--- begin ---

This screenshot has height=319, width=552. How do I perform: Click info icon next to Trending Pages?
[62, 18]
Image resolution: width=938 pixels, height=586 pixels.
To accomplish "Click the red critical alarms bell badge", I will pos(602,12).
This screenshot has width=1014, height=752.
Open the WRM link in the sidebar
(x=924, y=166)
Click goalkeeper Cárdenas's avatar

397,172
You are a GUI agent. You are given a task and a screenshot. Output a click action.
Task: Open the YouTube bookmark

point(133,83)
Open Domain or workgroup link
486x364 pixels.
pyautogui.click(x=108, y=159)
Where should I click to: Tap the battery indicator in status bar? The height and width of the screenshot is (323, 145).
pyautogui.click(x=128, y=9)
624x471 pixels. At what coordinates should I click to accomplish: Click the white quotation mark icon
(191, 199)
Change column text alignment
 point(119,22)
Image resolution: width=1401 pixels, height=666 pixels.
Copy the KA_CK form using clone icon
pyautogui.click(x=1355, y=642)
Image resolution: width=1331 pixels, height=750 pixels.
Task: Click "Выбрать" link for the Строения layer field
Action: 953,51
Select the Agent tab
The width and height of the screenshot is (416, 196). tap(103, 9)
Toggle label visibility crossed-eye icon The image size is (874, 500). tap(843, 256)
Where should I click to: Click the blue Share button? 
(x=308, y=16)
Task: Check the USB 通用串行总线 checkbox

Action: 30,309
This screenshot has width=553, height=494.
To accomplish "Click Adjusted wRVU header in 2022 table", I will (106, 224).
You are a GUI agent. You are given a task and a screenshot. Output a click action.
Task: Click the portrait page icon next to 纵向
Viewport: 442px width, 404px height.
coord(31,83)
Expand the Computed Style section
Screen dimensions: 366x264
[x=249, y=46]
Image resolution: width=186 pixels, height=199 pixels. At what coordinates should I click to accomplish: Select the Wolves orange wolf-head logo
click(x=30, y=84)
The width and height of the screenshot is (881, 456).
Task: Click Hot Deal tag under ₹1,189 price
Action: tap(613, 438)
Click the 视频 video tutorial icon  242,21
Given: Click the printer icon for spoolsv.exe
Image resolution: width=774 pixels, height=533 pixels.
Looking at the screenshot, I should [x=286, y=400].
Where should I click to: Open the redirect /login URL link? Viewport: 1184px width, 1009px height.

--- end ---

Return every line of the data above word for word, with nothing changed.

## OUTPUT OF THE EXERCISE
This screenshot has height=319, width=552. How do I perform: Click info icon next to Trending Pages?
[62, 18]
Image resolution: width=938 pixels, height=586 pixels.
To accomplish "Click the red critical alarms bell badge", I will pos(602,12).
This screenshot has width=1014, height=752.
Open the WRM link in the sidebar
(x=924, y=166)
Click goalkeeper Cárdenas's avatar

397,172
You are a GUI agent. You are given a task and a screenshot. Output a click action.
Task: Open the YouTube bookmark

point(133,83)
Open Domain or workgroup link
486x364 pixels.
pyautogui.click(x=108, y=159)
Where should I click to: Tap the battery indicator in status bar? The height and width of the screenshot is (323, 145).
pyautogui.click(x=128, y=9)
624x471 pixels. At what coordinates should I click to accomplish: Click the white quotation mark icon
(191, 199)
Change column text alignment
 point(119,22)
Image resolution: width=1401 pixels, height=666 pixels.
Copy the KA_CK form using clone icon
pyautogui.click(x=1355, y=642)
Image resolution: width=1331 pixels, height=750 pixels.
Task: Click "Выбрать" link for the Строения layer field
Action: 953,51
Select the Agent tab
The width and height of the screenshot is (416, 196). tap(103, 9)
Toggle label visibility crossed-eye icon The image size is (874, 500). tap(843, 256)
Where should I click to: Click the blue Share button? 
(x=308, y=16)
Task: Check the USB 通用串行总线 checkbox

Action: 30,309
This screenshot has width=553, height=494.
To accomplish "Click Adjusted wRVU header in 2022 table", I will (106, 224).
You are a GUI agent. You are given a task and a screenshot. Output a click action.
Task: Click the portrait page icon next to 纵向
Viewport: 442px width, 404px height.
coord(31,83)
Expand the Computed Style section
Screen dimensions: 366x264
[x=249, y=46]
Image resolution: width=186 pixels, height=199 pixels. At what coordinates should I click to accomplish: Select the Wolves orange wolf-head logo
click(x=30, y=84)
The width and height of the screenshot is (881, 456).
Task: Click Hot Deal tag under ₹1,189 price
Action: tap(613, 438)
Click the 视频 video tutorial icon  242,21
Given: Click the printer icon for spoolsv.exe
Image resolution: width=774 pixels, height=533 pixels.
Looking at the screenshot, I should [x=286, y=400].
Where should I click to: Open the redirect /login URL link? Viewport: 1184px width, 1009px height.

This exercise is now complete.